Although forced evictions occur throughout China in both rural and urban environments, there are several notable examples in which hundreds of thousands of people were evicted.

=== 1993–2003, Shanghai ===
From 1993 to 2003, 2.5 million people were evicted in the city of Shanghai.

=== 2008, Beijing Olympics ===
In preparation for the 2008 Summer Olympics in Beijing, many of Beijing's densely populated neighborhoods were torn down in order to make way for new developments and infrastructure projects. The Center on Housing Rights and Evictions estimated that 1.5 million people in and around Beijing were forced from their homes, often with inadequate compensation. Chinese authorities maintained only 6,000 families were relocated, and that all received proper compensation.

=== 1995–2005, Chongqing Three Gorges Dam ===
From 1995 to 2005, an average of 86,754 people were evicted annually in connection to the Three Gorges Dam, totaling an estimated 1.4 million people. Recalcitrant residents in the city of Chongqing had their water and electricity turned off in order to force them to move; the residents said they had not yet left because proper resettlement hadn't been arranged.

=== 2013–present, Beijing "Limited Property Right" houses ===
From 2013 to present, 108 communities that are listed as "limited property right" houses, with over ten thousands households are forced evicted. At the same time, thousands of households with "limited property right" due to historical reason, which are not included in the 108 communities list are also being evicted illegally, such as XiangTang village and JiuhuaYuan community eviction. During the winter of 2020, the city of Beijing and government of Xiaotangshan township cut off water and electricity of the residents, and send unpermitted security guards to the community, in order to force the residents to leave. The security guards and excavators go to residents' house when they go out for food and water, and demolish their home without any negotiation or arranging settlement.
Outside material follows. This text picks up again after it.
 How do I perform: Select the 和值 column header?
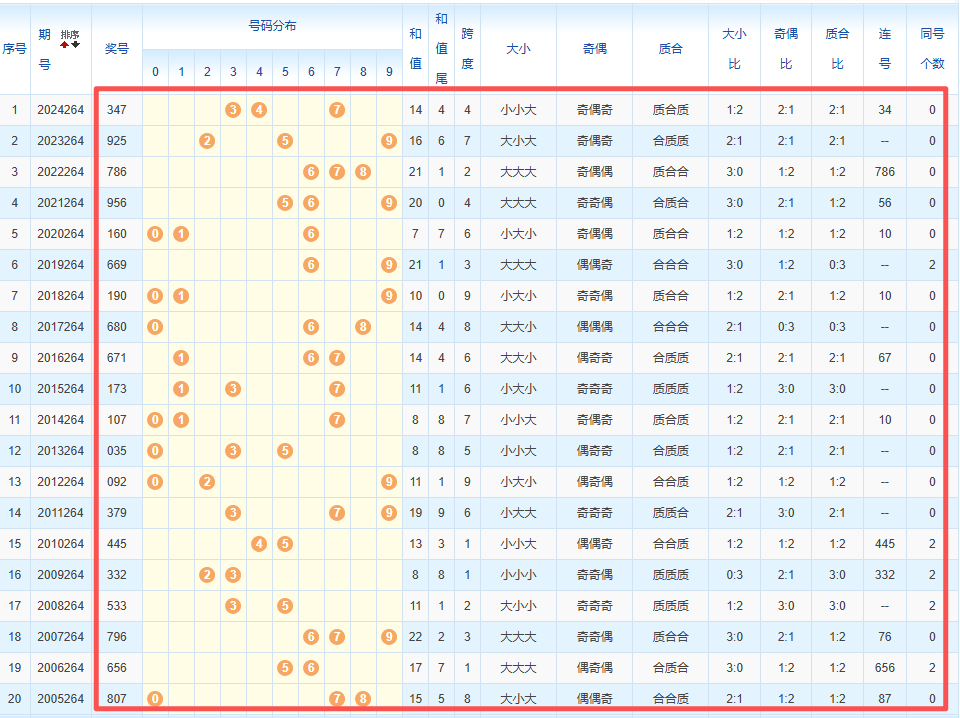(416, 47)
== Protest and opposition ==
Forced evictions are a common catalyst for organized protests and demonstrations. According to some estimates, as much as 65 percent of the estimated 180,000 annual "mass incidents" (protests) in China stem from grievances over forced evictions. Notable examples of large-scale demonstrations against forced evictions include the December 2011 protests in the Southern village of Wukan, Guangdong, which resulted in the temporary expulsion of Communist Party authorities, and the 2005 Dongzhou protests, which ended with the shooting deaths of several protesting villagers by riot squad police who, unlike regular police, are armed.

A number of individual protests have also made international headlines: on 26 May 2011, Qian Mingqi, a farmer from Fuzhou whose home had been demolished to make room for a highway, complained of losing 2 million yuan in the forced eviction. After numerous failed attempts to petition authorities for redress, on 26 May 2011, Qian detonated three bombs at government buildings. He was hailed as a hero by many Chinese internet users, who viewed the attacks not as a form of terrorism, but as "righteous vengeance."
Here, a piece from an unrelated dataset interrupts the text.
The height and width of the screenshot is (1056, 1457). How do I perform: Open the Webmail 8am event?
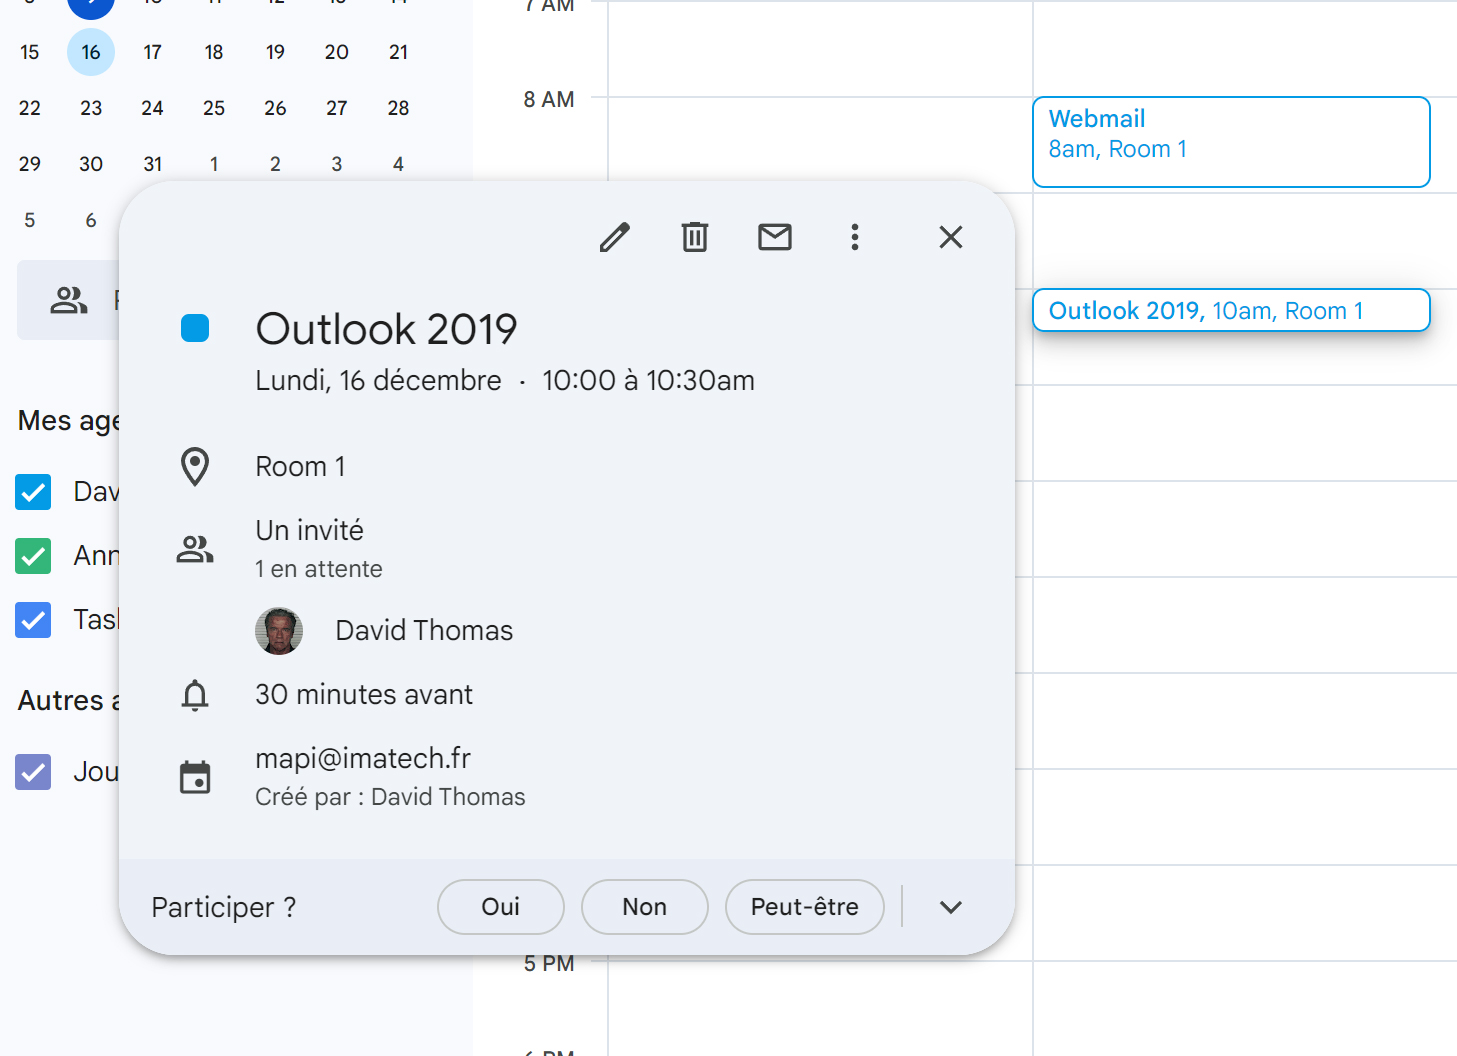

In August 2008, two elderly women in their 70s were sentenced to a year of reeducation-through-labor when they applied for a permit to protest in the government's approved "protest zone" during the 2008 Beijing Olympics. Wu Dianyuan, 79, and Wang Xiuying, 77, were evicted from their Beijing homes in 2001. They were promised compensation and resettlement, but it was never delivered.

Citizens have also resorted to a variety of semi-institutionalized forms of resistance, including petitioning actions and the use of legal channels to challenge forced land requisitions or demand compensation. In the first half of 2004, for instance, China's construction ministry reported receiving petitions from more than 18,600 individuals and 4,000 groups over forced evictions and unlawful transfers of land. Numerous lawyers identifying with the Weiquan (rights defending) movement have taken on cases related to forced evictions. These include lawyers and activists Ni Yulan, Tang Jitian, Gao Zhisheng, and Li Dunyong, among others. In 2024, Yang Li, an activist based in Jiangsu, was charged with "disrupting the work order of state organs" in response to her "persistent petitioning", and was sentenced to 15 months in prison.